10 Unsolved Mysteries of World War II You Won’t Find in a History Book

10 Unsolved Mysteries of World War II You Won’t Find in a History Book

Larry Holzwarth - December 27, 2017

10 Unsolved Mysteries of World War II You Won’t Find in a History Book
Gestapo head Heinrich Mueller, in black uniform, circa 1939. Bundesarchiv

What happened to Heinrich Mueller?

As the Russian artillery pounded Berlin in late April 1945, and the western Allies closed the ring around Germany, there was little doubt among the Nazi leaders what their fate would be if they fell into Russian hands. Alternatives were surrendered to the Americans and British, escape to a neutral country and thence to South America, or suicide. For the head of the Gestapo, Heinrich Mueller, it mattered little if he was taken into custody by Americans or Russians, his status as a war criminal was a given.

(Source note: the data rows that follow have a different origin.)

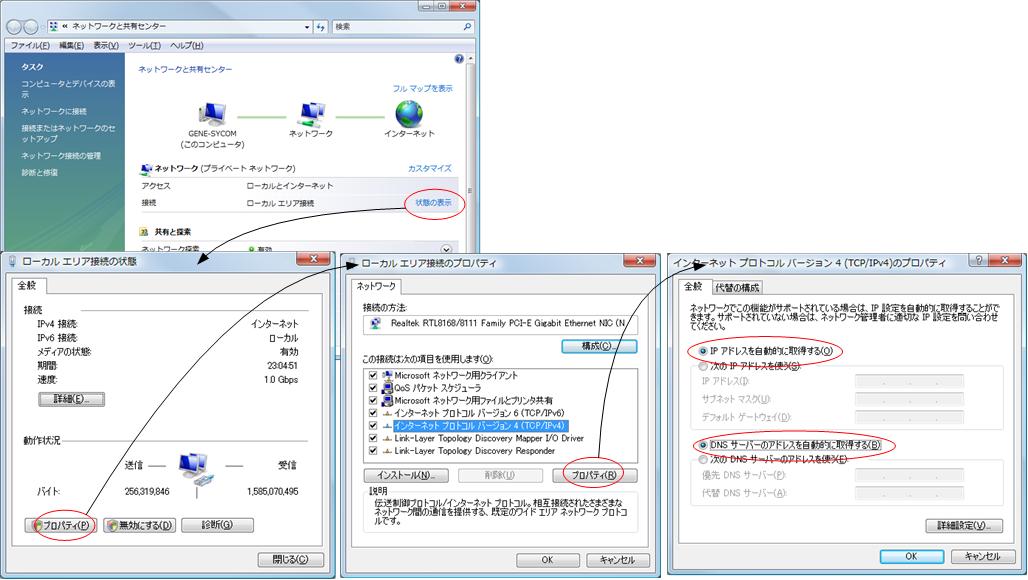The height and width of the screenshot is (580, 1028).
Task: Click the 詳細設定(V)... button
Action: click(x=963, y=525)
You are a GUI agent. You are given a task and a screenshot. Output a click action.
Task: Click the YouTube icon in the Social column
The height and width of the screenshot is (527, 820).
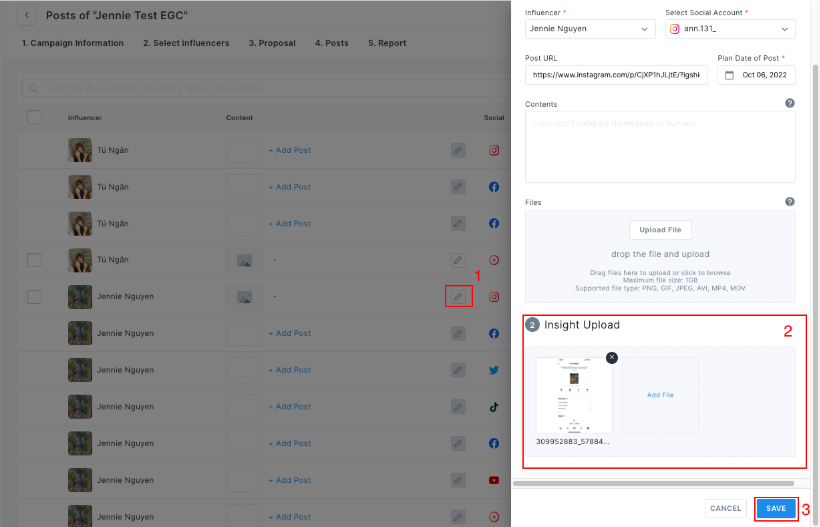click(x=494, y=480)
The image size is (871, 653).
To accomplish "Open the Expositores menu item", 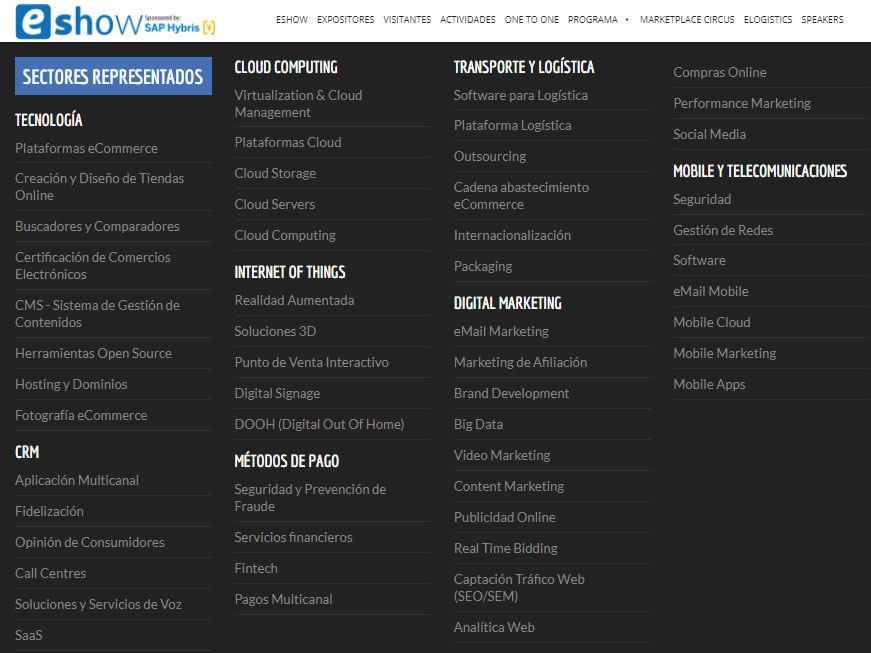I will click(x=345, y=20).
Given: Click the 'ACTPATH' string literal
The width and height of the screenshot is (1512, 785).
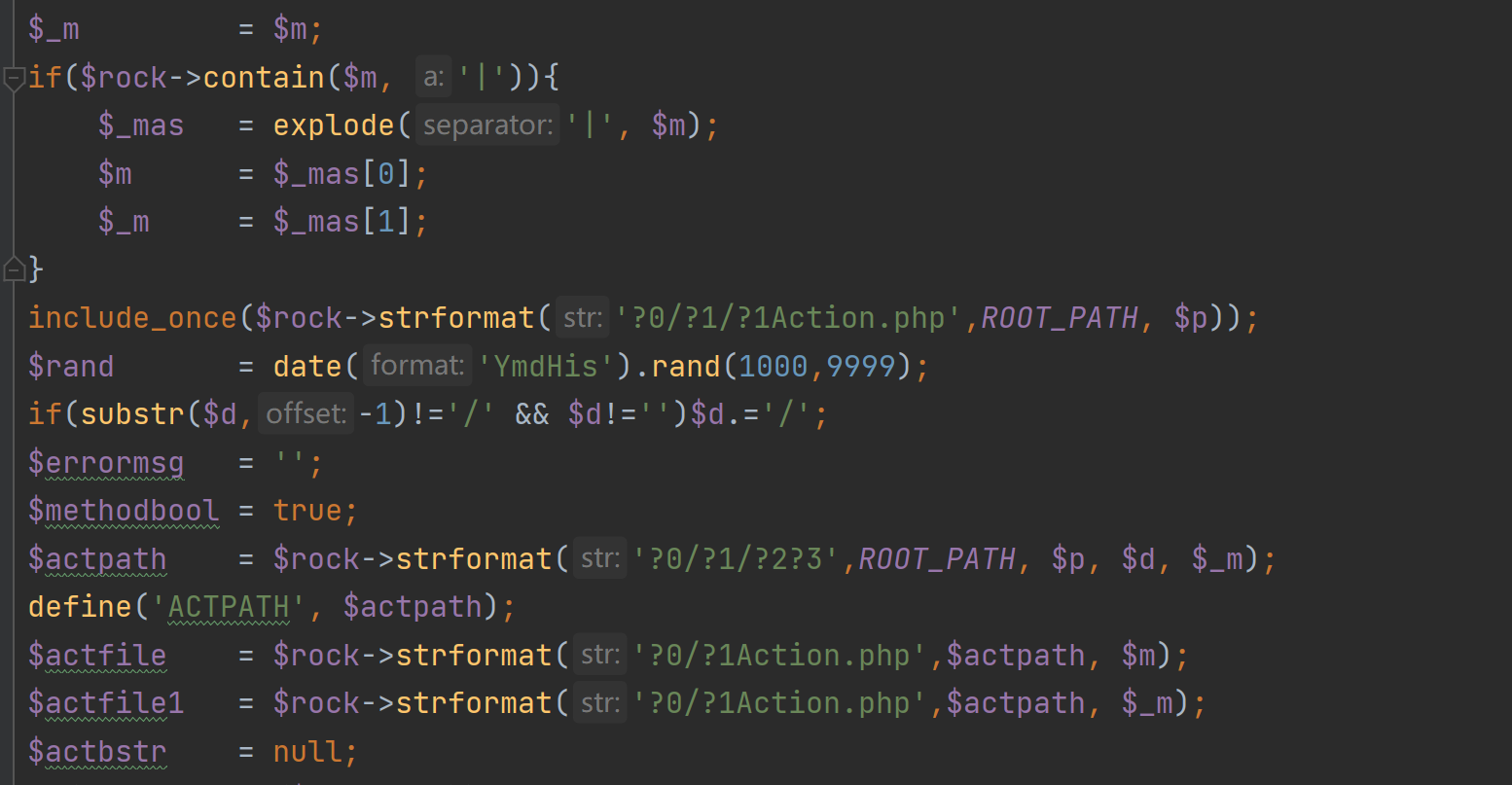Looking at the screenshot, I should 229,607.
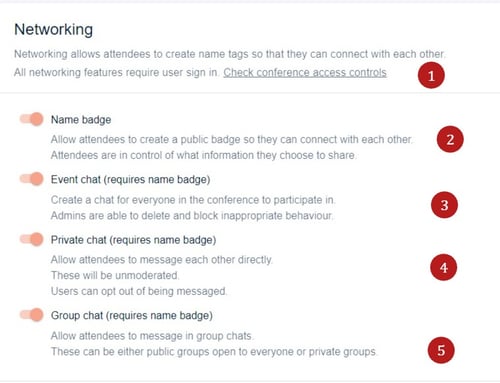
Task: Toggle the Group chat setting
Action: coord(32,315)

In the end, it didn’t matter. He was never taken into custody, at least not as Heinrich Mueller. What happened to Mueller remains a mystery to this day, with many possible answers arising from speculation, but nearly all of them disproved by facts. What is known is that the last confirmed sighting of Mueller was in Hitler’s bunker under Berlin on the evening of May 1, 1945, when he spoke to Hitler’s former pilot of his intention not to be taken by the Russians.

Early speculation over the fate of the Gestapo head centered round his recruitment by the Russians, but Mueller’s own fear of the Russians would seem to deny that possibility. Later it was proposed that he had been recruited by the American OSS (later CIA) but that seems equally implausible to all but the most hardened conspiracy buffs. If he died in the final assault on Berlin his body was never found, he was too well known to have escaped identification unless maimed beyond all recognition.

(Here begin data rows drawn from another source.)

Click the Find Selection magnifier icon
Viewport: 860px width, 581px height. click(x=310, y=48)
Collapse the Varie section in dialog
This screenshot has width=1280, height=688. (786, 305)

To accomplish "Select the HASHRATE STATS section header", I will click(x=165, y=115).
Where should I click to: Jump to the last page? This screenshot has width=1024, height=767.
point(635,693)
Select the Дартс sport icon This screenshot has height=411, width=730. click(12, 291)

The possibility that he escaped to South America is supported simply by the fact that so many other senior Nazi officials, and a good many less senior, did just that. Mueller would have had access to all means of escape at the disposal of the Nazis, and presumably a few unknown to any but the most senior. Many reports of bodies being found bearing papers identifying the corpse as Mueller turned up in the rubble of Berlin, their sheer number support the theory of papers being planted on the dead to throw the hounds off the scent.

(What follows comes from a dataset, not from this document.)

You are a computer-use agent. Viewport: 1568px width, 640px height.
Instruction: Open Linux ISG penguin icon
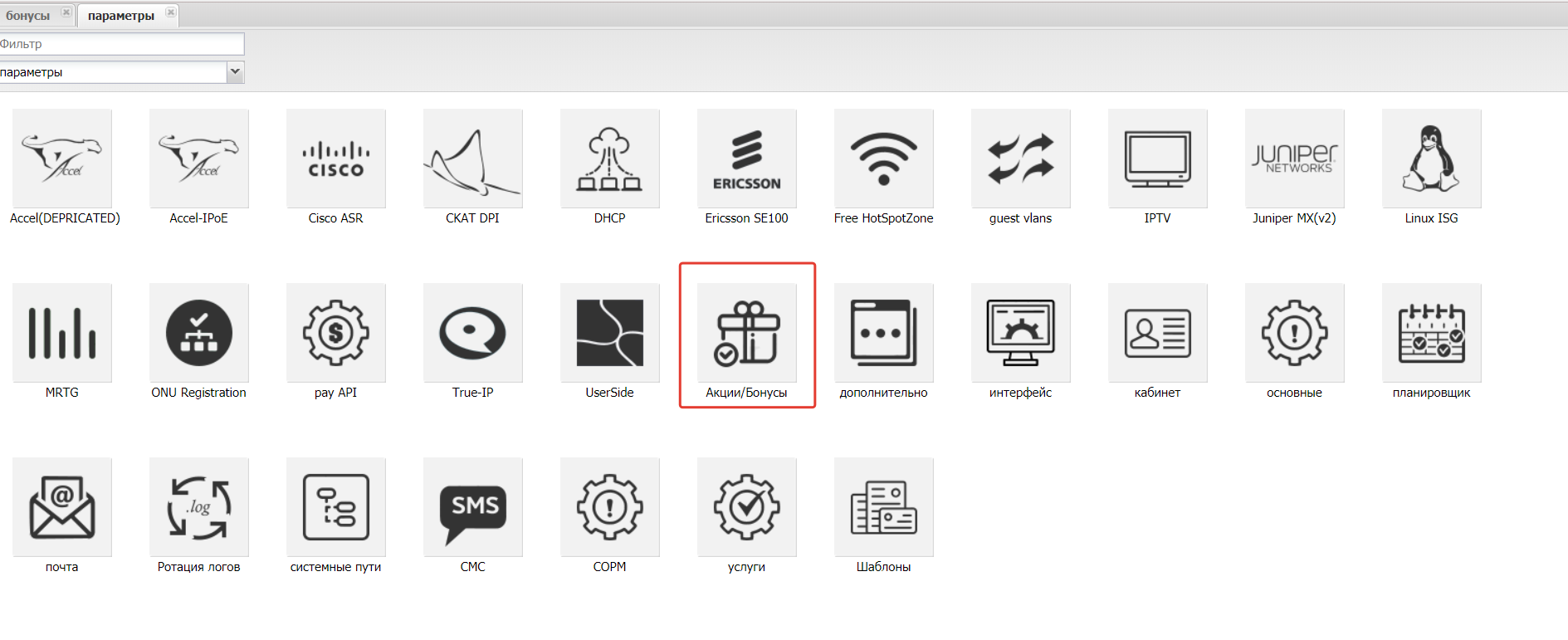coord(1431,159)
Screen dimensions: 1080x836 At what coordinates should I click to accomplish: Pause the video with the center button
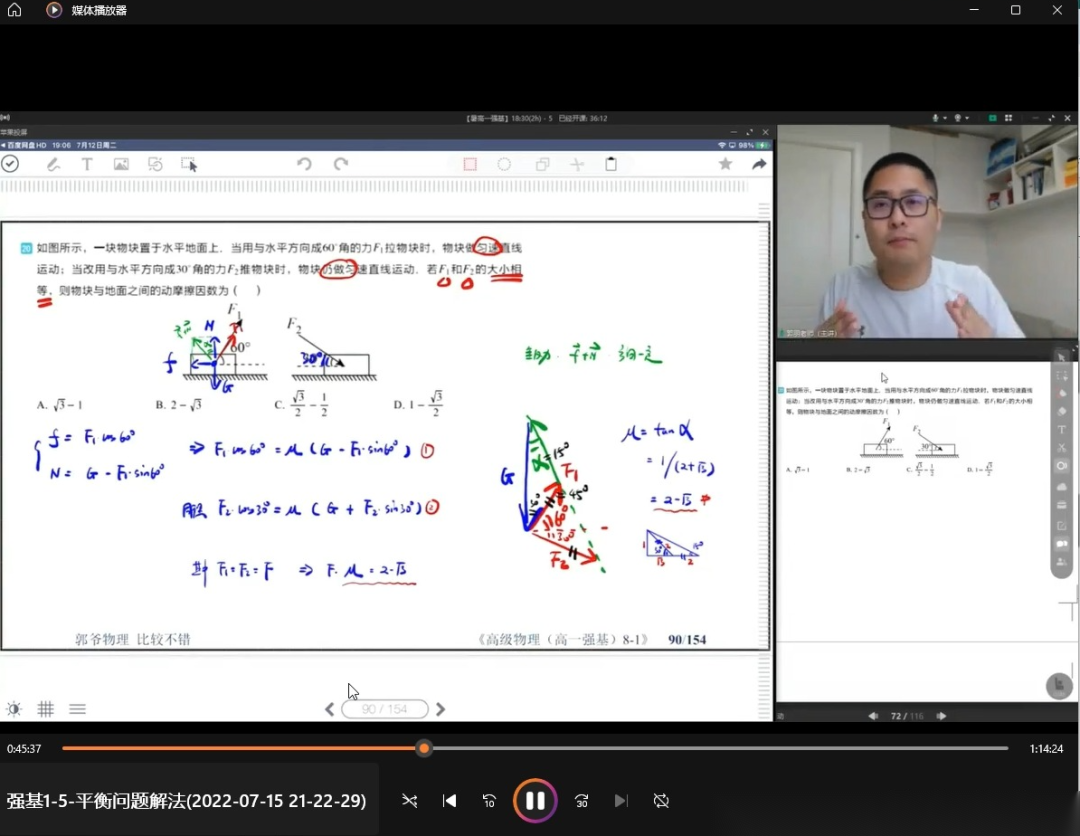[535, 800]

It is likely that the disappearance of Heinrich Mueller will never be solved. As the head of the Gestapo, he had access to all of the deepest secrets of Nazi Germany, as well as its considerable resources. He may have died in Berlin, he may have worked for the Russians, or he may have whiled away the rest of his life in an Argentine German village. There were many charming such villages there from which to choose.